第一,从“再现”到“生成”。早期艺术家试图再现或表达一个外在或内在的宇宙,而今天的艺术家更多地是利用算法、生物系统或社会互动来“生成”一个自足的、演化中的微观宇宙。艺术品从一个静态的“结果”变成了一个动态的“过程”。

第二,从“人类中心”到“后人类网络”。艺术的主体不再是孤立的天才艺术家,而是扩展为一个包含了艺术家、观众、技术、数据、生物乃至自然环境在内的“行动者网络”。创作从一种单向的表达,变为一种多向的、去中心化的合作与协商。

第三,从“宏大叙事”到“微观政治”。艺术家们不再追求一个统一、终极的宇宙真理,而是更关注“宇宙”这一概念在具体情境中是如何被权力、技术和资本所塑造的。他们的策略更具批判性,旨在揭示和干预那些隐藏在宇宙图景背后的微观政治。

第四,从“视觉主导”到“多感官与非认知”。艺术体验不再局限于视觉,而是扩展到听觉、触觉、身体感知乃至超越人类感知的层面(如数据流)。艺术开始拥抱那些非认知、不可言说的经验,试图触及一个更为根本的、前语言的实在。

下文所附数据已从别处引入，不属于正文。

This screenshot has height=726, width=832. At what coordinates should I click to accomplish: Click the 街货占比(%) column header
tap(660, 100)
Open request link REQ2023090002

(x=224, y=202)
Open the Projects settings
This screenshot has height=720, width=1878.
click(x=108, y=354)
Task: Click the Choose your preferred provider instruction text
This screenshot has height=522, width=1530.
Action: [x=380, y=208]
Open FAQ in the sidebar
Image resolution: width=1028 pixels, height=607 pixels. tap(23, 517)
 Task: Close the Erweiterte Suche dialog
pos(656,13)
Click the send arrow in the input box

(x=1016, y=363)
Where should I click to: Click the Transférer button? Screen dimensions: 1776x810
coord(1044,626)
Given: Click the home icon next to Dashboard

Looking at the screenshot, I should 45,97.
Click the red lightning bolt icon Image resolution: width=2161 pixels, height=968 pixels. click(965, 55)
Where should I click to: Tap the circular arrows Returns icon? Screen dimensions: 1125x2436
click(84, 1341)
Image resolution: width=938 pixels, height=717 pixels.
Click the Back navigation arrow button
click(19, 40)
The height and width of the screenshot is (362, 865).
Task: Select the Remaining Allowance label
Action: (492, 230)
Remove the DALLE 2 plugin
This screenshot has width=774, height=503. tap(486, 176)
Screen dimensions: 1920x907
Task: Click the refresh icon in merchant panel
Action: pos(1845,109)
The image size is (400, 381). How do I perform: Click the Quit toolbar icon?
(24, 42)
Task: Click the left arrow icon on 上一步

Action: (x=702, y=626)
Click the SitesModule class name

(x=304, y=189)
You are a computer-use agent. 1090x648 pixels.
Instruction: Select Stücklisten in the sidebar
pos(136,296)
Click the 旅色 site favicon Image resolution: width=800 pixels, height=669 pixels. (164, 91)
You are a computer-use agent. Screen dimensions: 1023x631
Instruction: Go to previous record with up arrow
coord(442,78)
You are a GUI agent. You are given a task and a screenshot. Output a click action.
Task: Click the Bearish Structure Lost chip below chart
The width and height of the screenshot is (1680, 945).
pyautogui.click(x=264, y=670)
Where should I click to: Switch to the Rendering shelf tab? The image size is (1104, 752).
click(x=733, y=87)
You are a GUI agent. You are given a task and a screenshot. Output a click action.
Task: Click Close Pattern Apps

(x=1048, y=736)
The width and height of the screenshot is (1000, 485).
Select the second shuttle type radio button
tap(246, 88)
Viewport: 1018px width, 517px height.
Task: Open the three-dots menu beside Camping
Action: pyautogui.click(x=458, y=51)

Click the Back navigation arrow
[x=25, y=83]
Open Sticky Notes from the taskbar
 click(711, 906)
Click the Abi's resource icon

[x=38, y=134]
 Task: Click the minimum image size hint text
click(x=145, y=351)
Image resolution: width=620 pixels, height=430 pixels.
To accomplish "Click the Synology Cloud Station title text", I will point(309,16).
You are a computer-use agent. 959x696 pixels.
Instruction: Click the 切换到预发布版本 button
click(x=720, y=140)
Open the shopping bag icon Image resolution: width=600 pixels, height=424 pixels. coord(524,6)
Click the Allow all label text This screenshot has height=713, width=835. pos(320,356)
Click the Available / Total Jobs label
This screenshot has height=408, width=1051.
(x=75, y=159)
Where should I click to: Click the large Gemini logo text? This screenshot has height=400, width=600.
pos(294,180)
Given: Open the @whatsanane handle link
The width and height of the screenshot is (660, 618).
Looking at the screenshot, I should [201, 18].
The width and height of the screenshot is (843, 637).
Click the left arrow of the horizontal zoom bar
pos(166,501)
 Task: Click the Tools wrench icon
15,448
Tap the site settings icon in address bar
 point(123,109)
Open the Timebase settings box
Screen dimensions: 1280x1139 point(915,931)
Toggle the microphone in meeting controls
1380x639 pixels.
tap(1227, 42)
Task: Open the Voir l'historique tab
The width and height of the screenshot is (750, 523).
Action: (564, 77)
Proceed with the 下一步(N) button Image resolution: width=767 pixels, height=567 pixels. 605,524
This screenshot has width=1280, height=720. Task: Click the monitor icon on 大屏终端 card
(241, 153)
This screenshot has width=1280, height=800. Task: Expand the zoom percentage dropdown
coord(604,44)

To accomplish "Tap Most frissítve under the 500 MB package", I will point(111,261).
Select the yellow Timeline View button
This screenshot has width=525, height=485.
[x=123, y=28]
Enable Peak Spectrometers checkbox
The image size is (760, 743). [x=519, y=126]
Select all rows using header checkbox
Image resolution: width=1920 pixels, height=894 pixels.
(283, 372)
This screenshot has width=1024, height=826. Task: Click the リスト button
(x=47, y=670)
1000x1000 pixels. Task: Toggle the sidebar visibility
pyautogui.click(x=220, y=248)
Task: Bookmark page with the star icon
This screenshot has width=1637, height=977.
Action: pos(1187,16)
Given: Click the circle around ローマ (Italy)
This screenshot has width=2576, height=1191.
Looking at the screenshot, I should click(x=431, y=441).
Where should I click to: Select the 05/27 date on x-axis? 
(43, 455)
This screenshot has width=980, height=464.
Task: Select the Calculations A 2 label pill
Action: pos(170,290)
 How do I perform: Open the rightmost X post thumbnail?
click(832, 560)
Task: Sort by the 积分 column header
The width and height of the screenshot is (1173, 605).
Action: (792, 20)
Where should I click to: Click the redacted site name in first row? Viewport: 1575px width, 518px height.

对于当下及未来的艺术家而言,这段波澜壮阔的策略演变史提供了极其宝贵的经验和启发。首先,这意味着处理“宇宙”这一终极母题,必须具备跨学科的视野。艺术家需要成为半个科学家、半个哲学家、半个程序员和半个生态学家。他们的工作室将不仅是画室,更可能是实验室、数据中心或生态保护区。

其次,策略的选择本身即是立场。选择用数据驱动,还是选择与非人合作;选择构建虚拟世界,还是选择介入物理现实,这些选择背后都蕴含着对技术、生态和社会的态度。未来的艺术家需要对自己的策略选择有高度的自觉和反思。

再者,面对一个日益复杂和不确定的世界,艺术或许无法提供最终的答案,但它可以创造出“思辨的场域”和“体验的原型”。通过构建一个个小型的、可供实验的宇宙模型,艺术可以帮助我们预演未来,测试新的共存方式,培养我们面对不确定性的韧性。

最终,对宇宙的追问,永远是对我们自身存在的追问。从波洛克的滴画到伊恩程的模拟世界,变的是工具和媒介,不变的是那种试图在浩瀚的未知中为自身定位的渴望。未来的艺术家将继续这场永恒的远征,他们手中的工具或许不再是画笔,而是基因剪刀、量子计算机或是我们尚未想象到的新媒介。但他们的使命依然如故:去凝视那片最深邃的星空,无论是头顶的苍穹,还是内心的代码,然后带回一些关于我们是谁、我们从哪里来、我们将往何处去的,闪烁着微光的消息。他们不再仅仅是宇宙的描绘者,他们将是未来宇宙的共同编织者。